Den Studiengang „Theaterpädagogik“ gibt es seit 2014 an der Universität Siegen, allerdings nur als Ergänzungsfach. Der junge Studiengang wird 2016 erstmals Studierende ausgebildet auf den Arbeitsmarkt entlassen, doch wie gelingt überhaupt der Einstieg? „Ich habe mich nach dem Studium an Häusern beworben, die mich interessiert haben. Dabei passiert es natürlich, dass man sich in Berlin unter 200 Bewerbern beweisen muss“, berichtet Miriam Szwillus von ihrem Einstieg. Ohne Hospitanz wird es jedoch schwierig, das bedeutet, dass schon während des Studiums erste Erfahrungen gemacht werden sollen. Jan Simons hat neben seinem Studium noch im Apollo-Theater in Siegen gearbeitet. „Hospitanzen werden immer ausgeschrieben, wir suchen immer für unsere 20 Premieren pro Laufzeit Hospitanten, die dann 6 Wochen ununterbrochen Einblicke in die Prozesse am Theater erhalten“, erklärt Simons.
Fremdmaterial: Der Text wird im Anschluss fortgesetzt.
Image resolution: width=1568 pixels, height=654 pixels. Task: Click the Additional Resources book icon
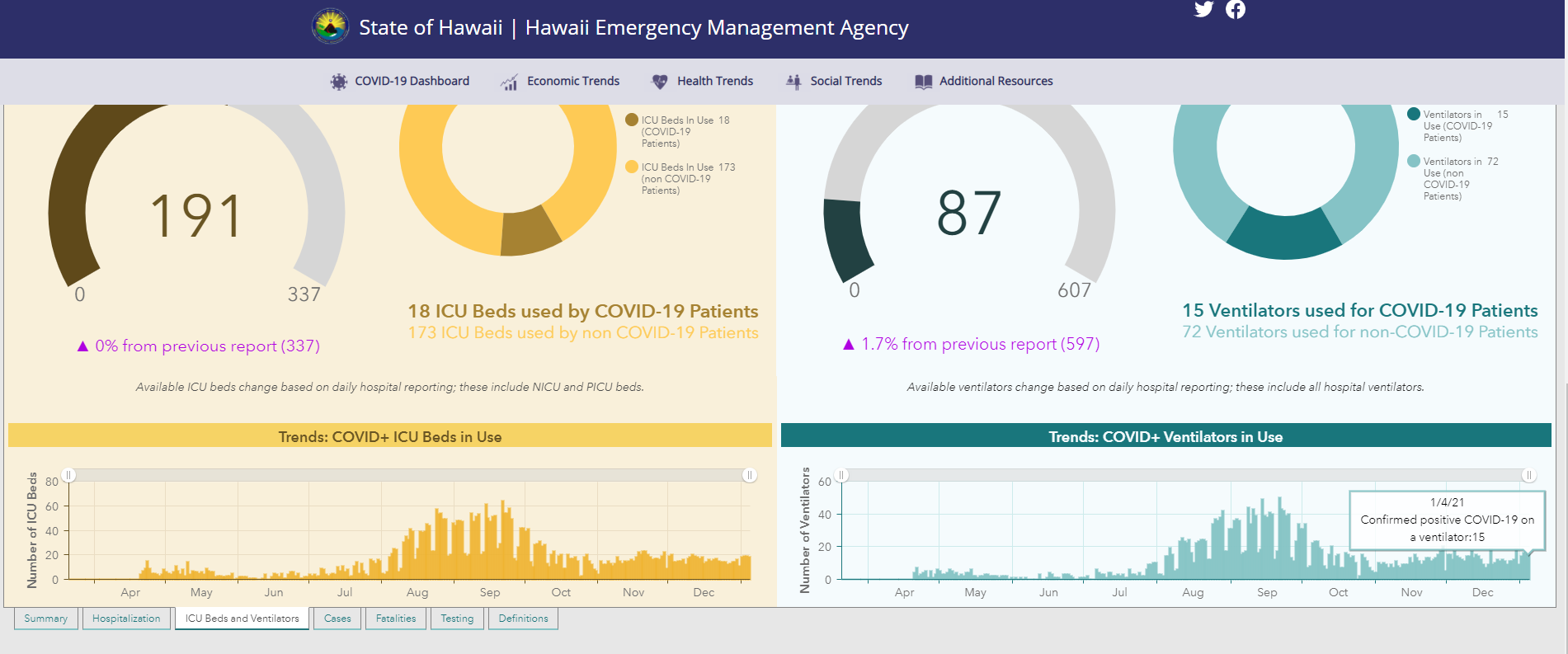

Die Hospitanz öffnet unter Umständen auch Türen, denn manchmal ergäben sich tolle Chancen. Ohne Hospitanz sind die Karten relativ schlecht gemischt, so der Alumni weiter. Während des Studiums darauf zu vertrauen mit dem Thema Theater in Berührung zu kommen, reicht nicht, es muss bereits aktiv die Profilbildung in Angriff genommen werden, um sich später beweisen zu können. Quereinstiege seien zwar normal, aber Interesse am Theater, aktuellen Stücken und vielleicht schon einen eigenen Schwerpunkt ausgewählt zu haben, sind hilfreiche weitere Faktoren, um erfolgreich in den Beruf zu einzusteigen. Zusammenfassend geben die Alumni den Studierenden mit auf den Weg, dass mit Humor, Herzblut und Passion der Theaterkarriere fast nichts mehr im Weg steht und man sich nie entmutigen lassen darf, auch wenn es mal Rückschläge gibt.